*** AVAILABLE RECORDS ***
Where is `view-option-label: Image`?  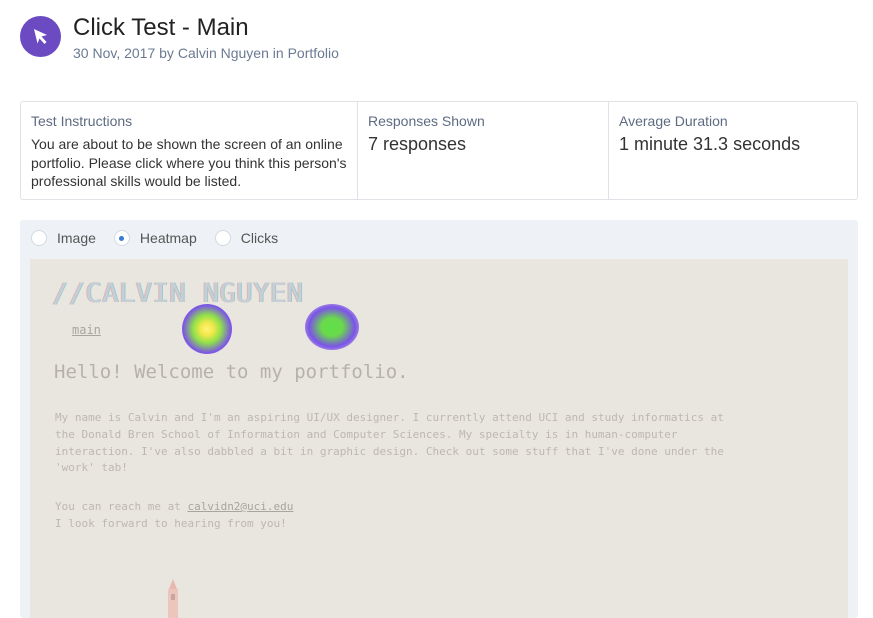 view-option-label: Image is located at coordinates (76, 238).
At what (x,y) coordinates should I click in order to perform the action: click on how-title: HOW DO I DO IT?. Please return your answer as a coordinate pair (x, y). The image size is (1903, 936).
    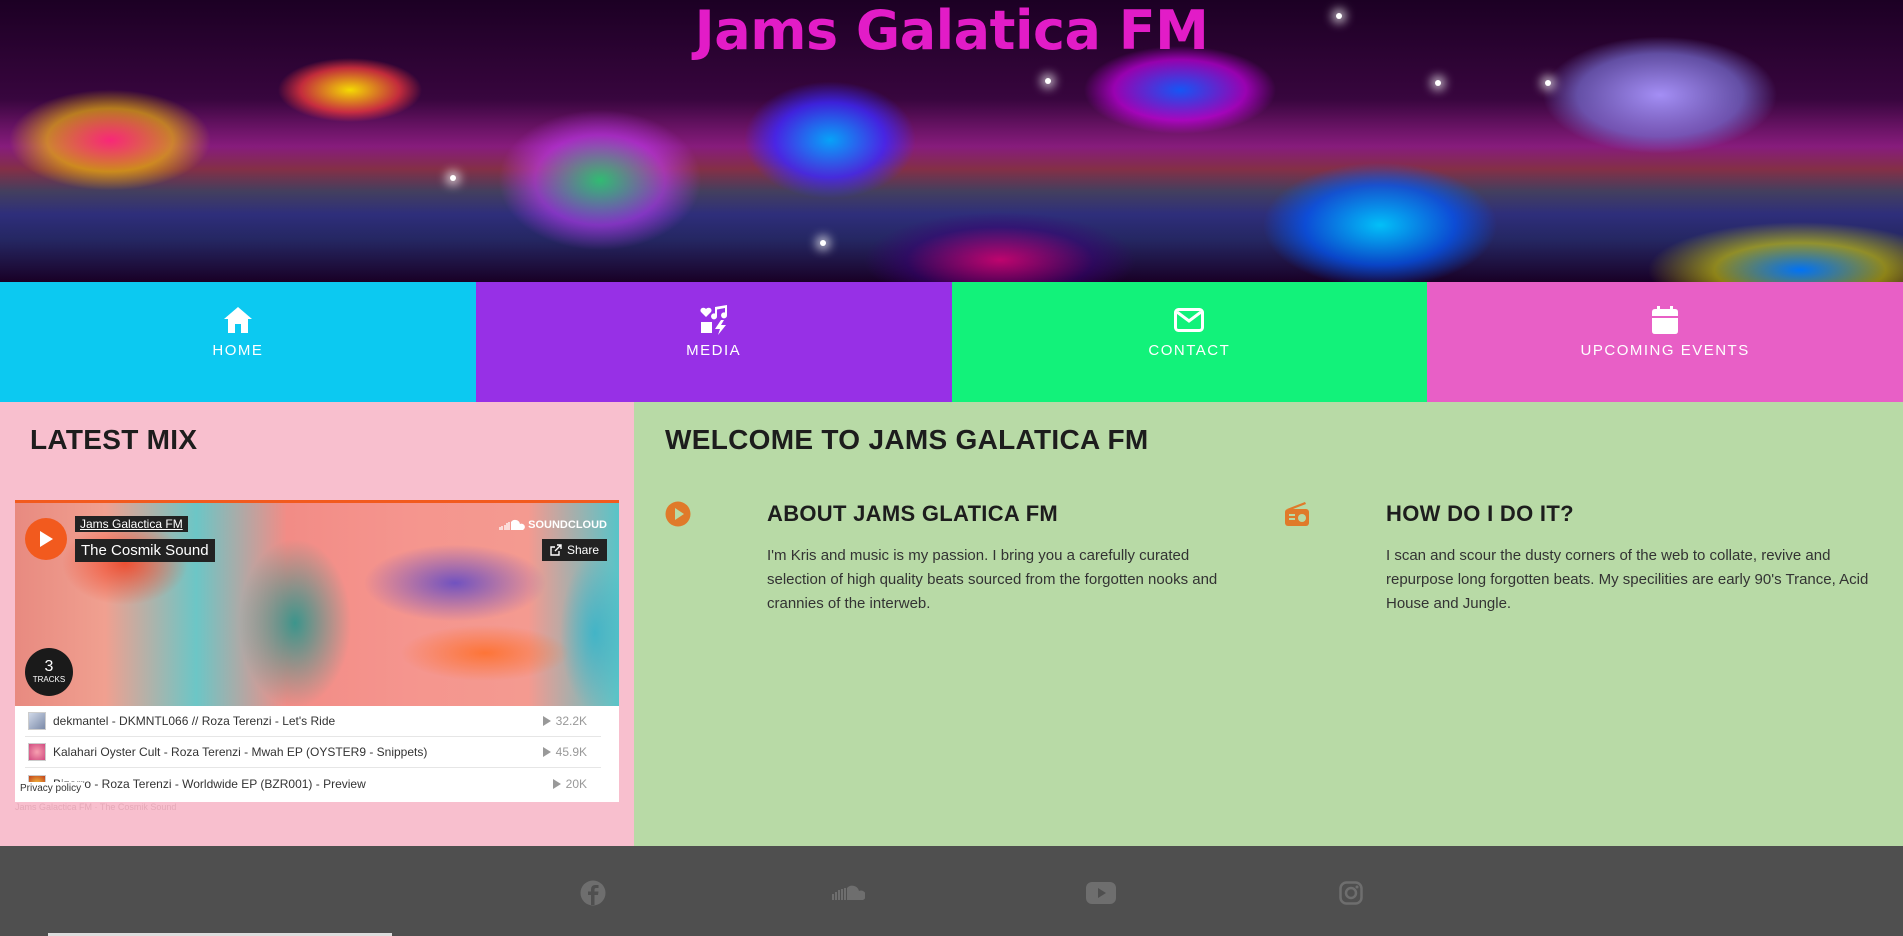
    Looking at the image, I should click on (1480, 514).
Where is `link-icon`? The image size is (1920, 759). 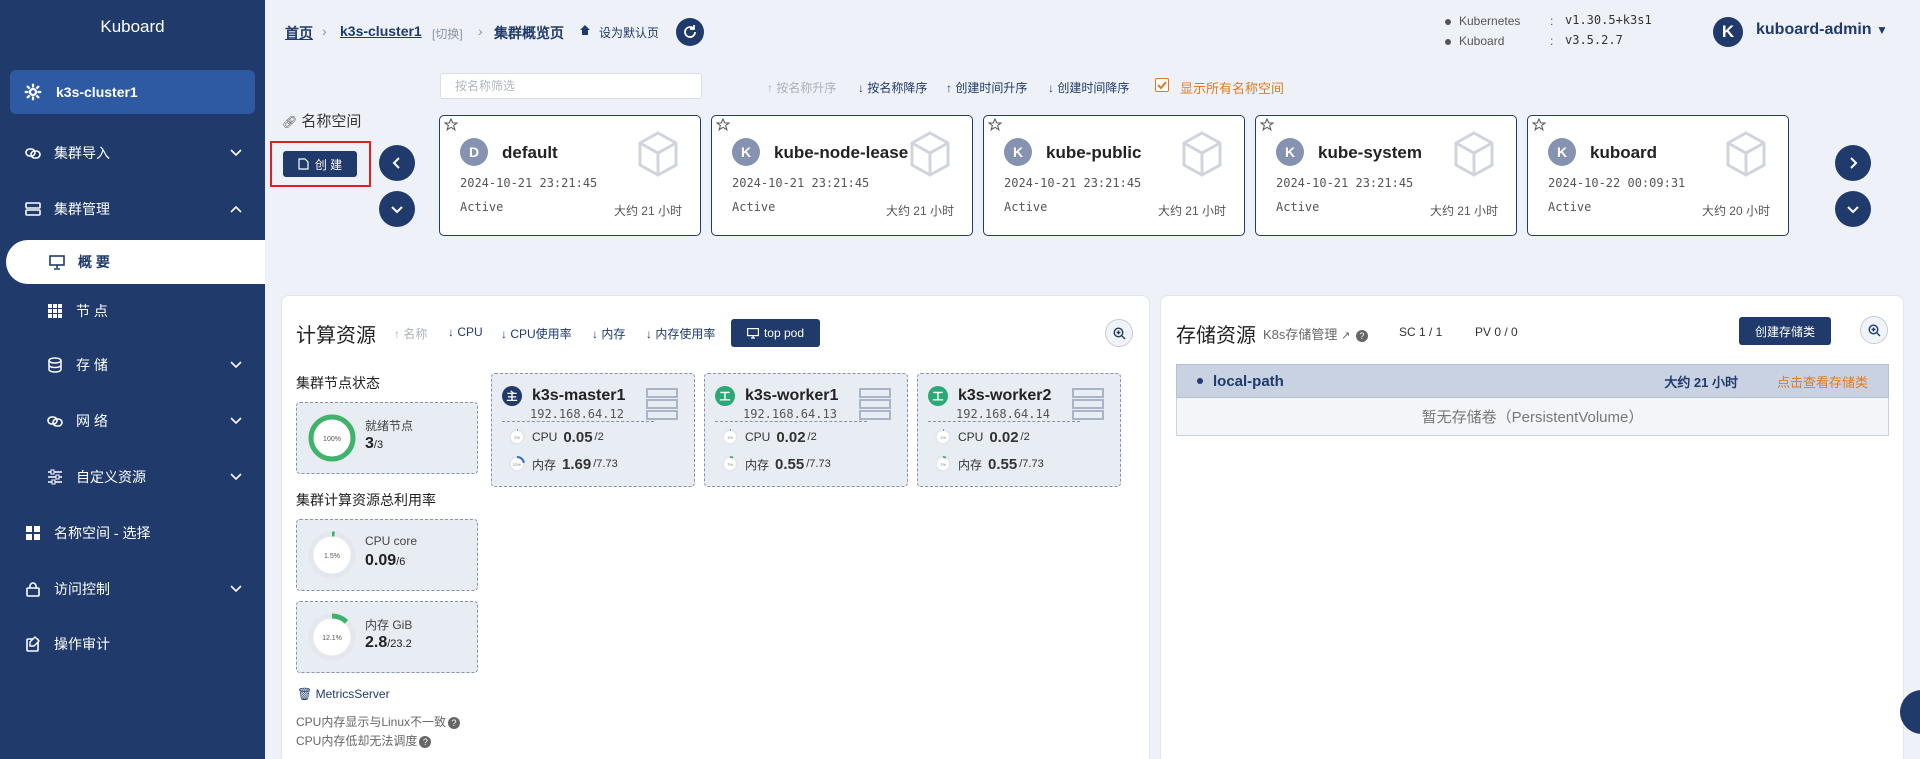 link-icon is located at coordinates (33, 153).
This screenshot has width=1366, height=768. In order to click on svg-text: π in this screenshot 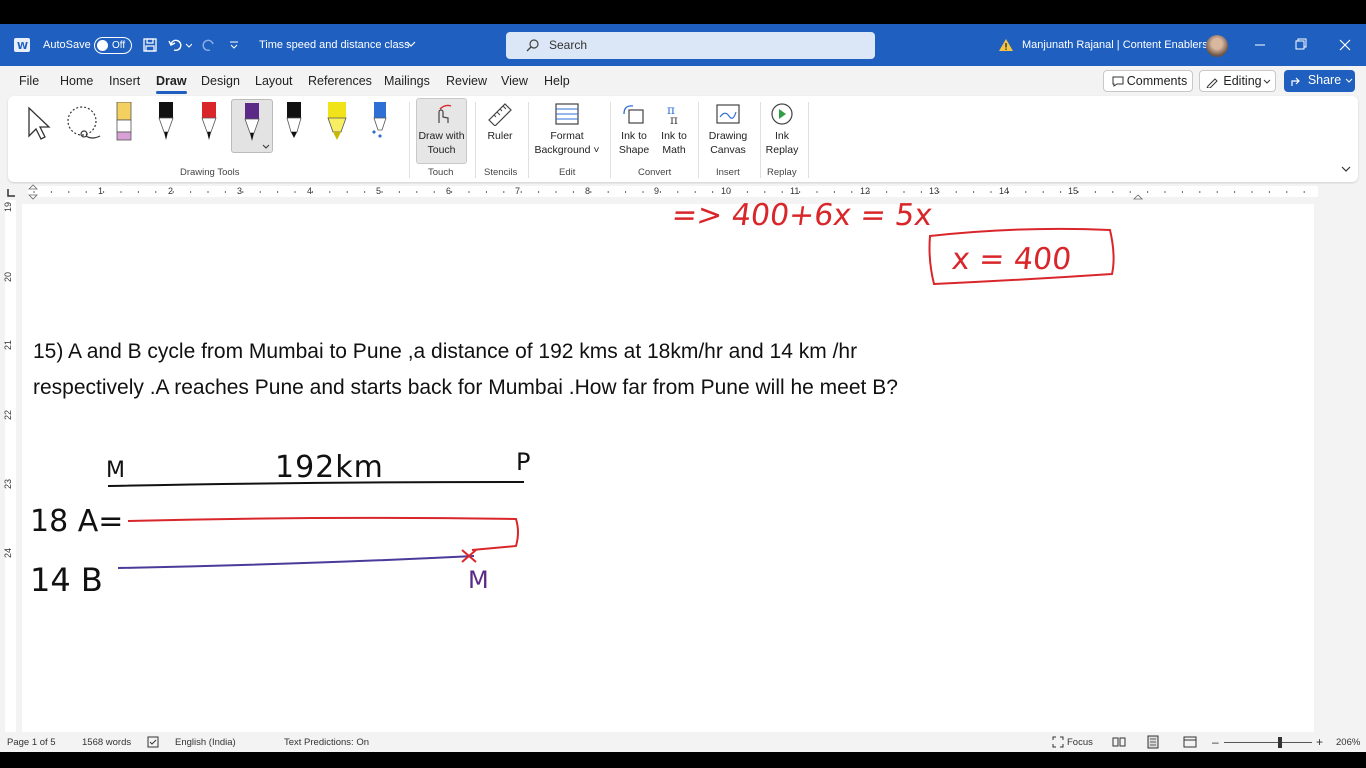, I will do `click(674, 120)`.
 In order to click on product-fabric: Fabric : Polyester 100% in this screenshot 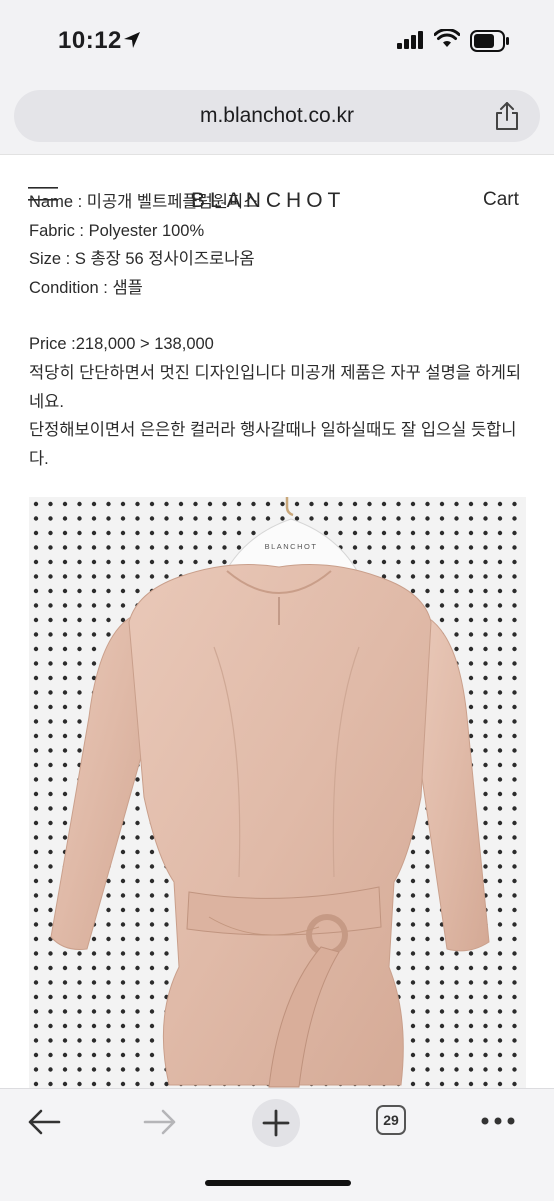, I will do `click(117, 230)`.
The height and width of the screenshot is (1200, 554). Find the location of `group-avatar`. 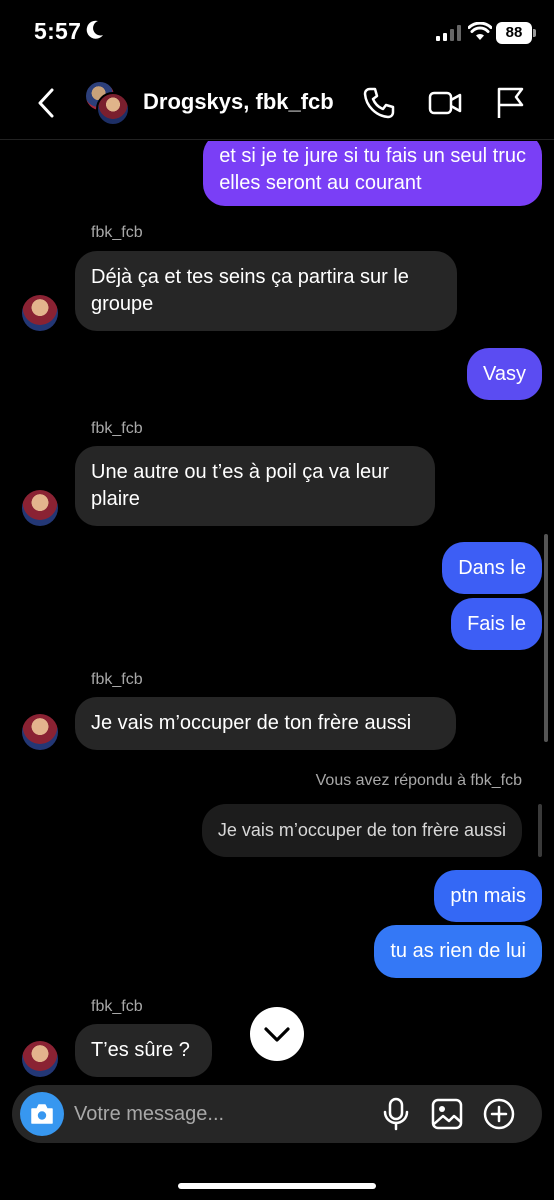

group-avatar is located at coordinates (108, 104).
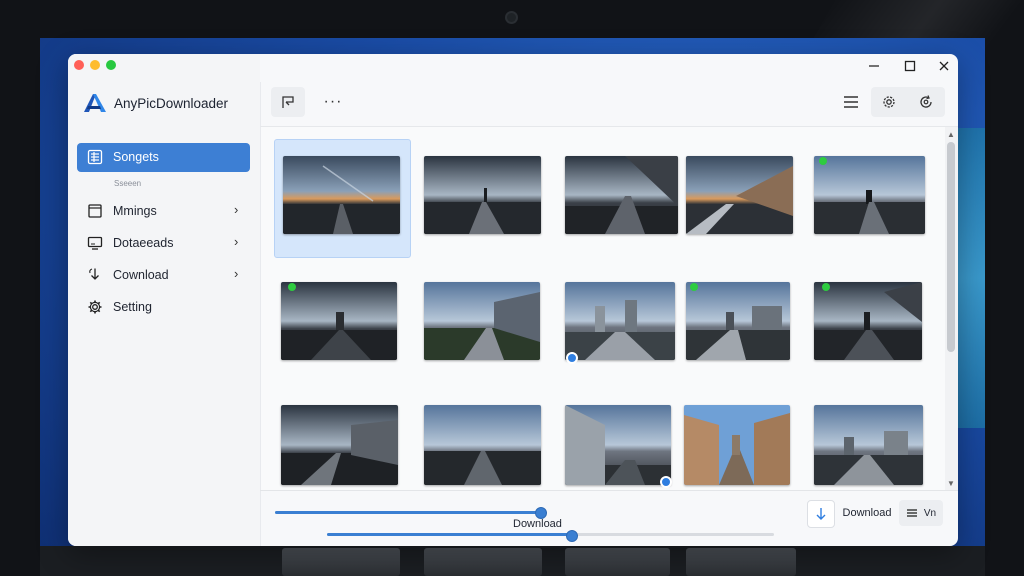  Describe the element at coordinates (512, 18) in the screenshot. I see `webcam` at that location.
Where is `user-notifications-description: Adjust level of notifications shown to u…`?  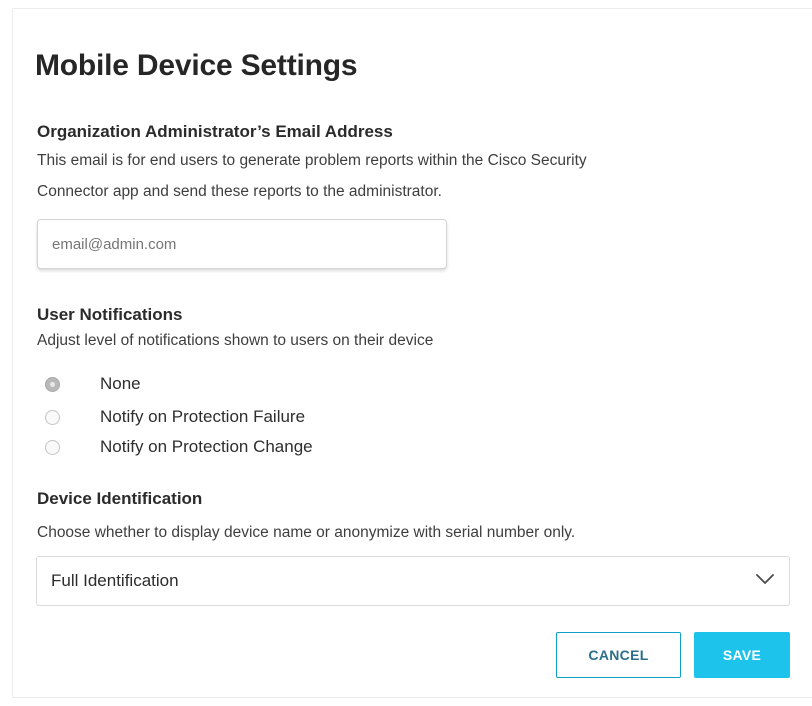 user-notifications-description: Adjust level of notifications shown to u… is located at coordinates (236, 340).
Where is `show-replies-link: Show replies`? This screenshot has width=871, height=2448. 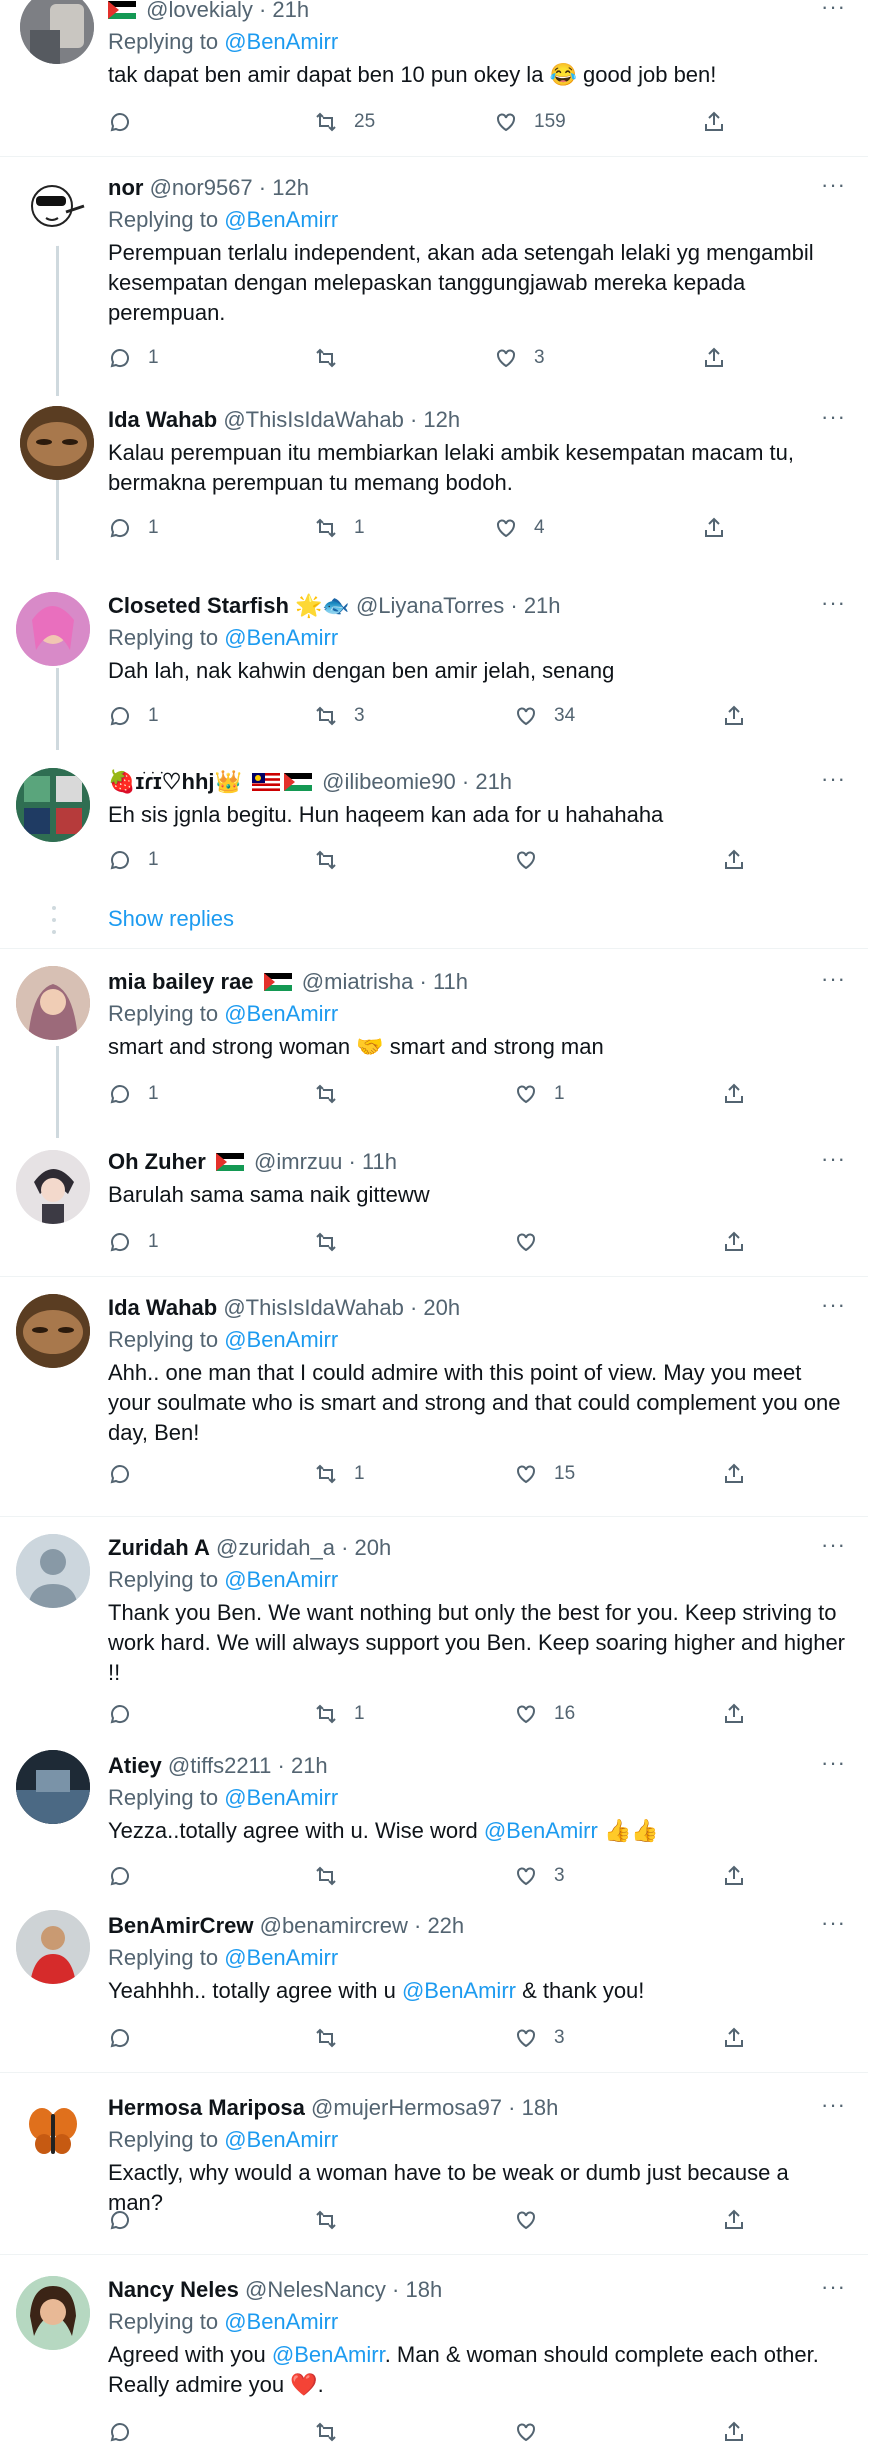 show-replies-link: Show replies is located at coordinates (171, 919).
*** End of AVAILABLE RECORDS ***
**WHAT YOU NEED TO DO**
Tally the lines of the records above that contain the string "should", and reply with only that number.

**RESULT OF THE EXERCISE**
2